I was letting things get to me and it looked like I was going to let things get to me for quite some time so I removed myself from those things.
I went to a place I hadn't been to since my dad had died, twelve years prior. I was sitting on the dock watching the river roll by. "Like a River Glorious" was my father's favorite hymn, he liked the paradox of a river being perfect yet growing deeper and fuller.
I liked watching the river because of its quiet power, there were no rapids, no loud rushing water, just a silent force only truly noticed from within the river itself.
We used to fish here, mostly just sitting alone in our thoughts, together, even if one us was had crossed the bridge to the other side. His goal was always to catch fish. My goal was just always to fish. I've never really enjoyed eating fish, most likely because I was witness to the whole once-living-now-lunch process. I've never seen a cow butchered, nonetheless have done it myself. I'm quite certain I would be a vegetarian if I ever had to butcher my own meat.
He would use natural bait. I would use lures. We kept all the fish.
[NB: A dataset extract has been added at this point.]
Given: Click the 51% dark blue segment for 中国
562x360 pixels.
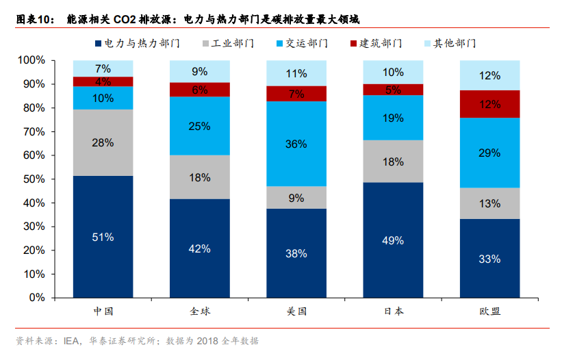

I had never seen him use a lure but I had some of his old ones. I only ever guessed at their ability to catch fish because I would never risk losing them. Dad wouldn't have cared if I lost a lure but I knew there would be few items that would be left behind him, so I treasured the lures. I never told him why I didn't use them.
My dad built his legacy on hearts and souls, both are rather fleeting mediums in the whole scheme of things.
I was sitting there trying to see fish, guessing where I would toss a lure if I had a pole when some old guy shouted from the bridge.
"The river runs on the hopes of raindrops."
I didn't know how to respond, mostly because I didn't know what he was getting at and partly because I thought it was an odd thing to yell at a stranger. He then joined me on the dock.
"You look familiar. What's your name?"
I told him my name with the same attitude as if playing a trump card. I was certain I didn't know him. He was quiet after I played my winning hand. But my victory was short lived because of something he said as he was walking away.
"You look a little like John but more like Cy."
When I first heard him speak my father's name, I reasoned that a lot of people have fathers that are named John. I was safe, my anonymity was intact but that was all blown away when he dropped that second name.
My grandfather's name was Lyman but his friends called him Cy. He died three years before I was born.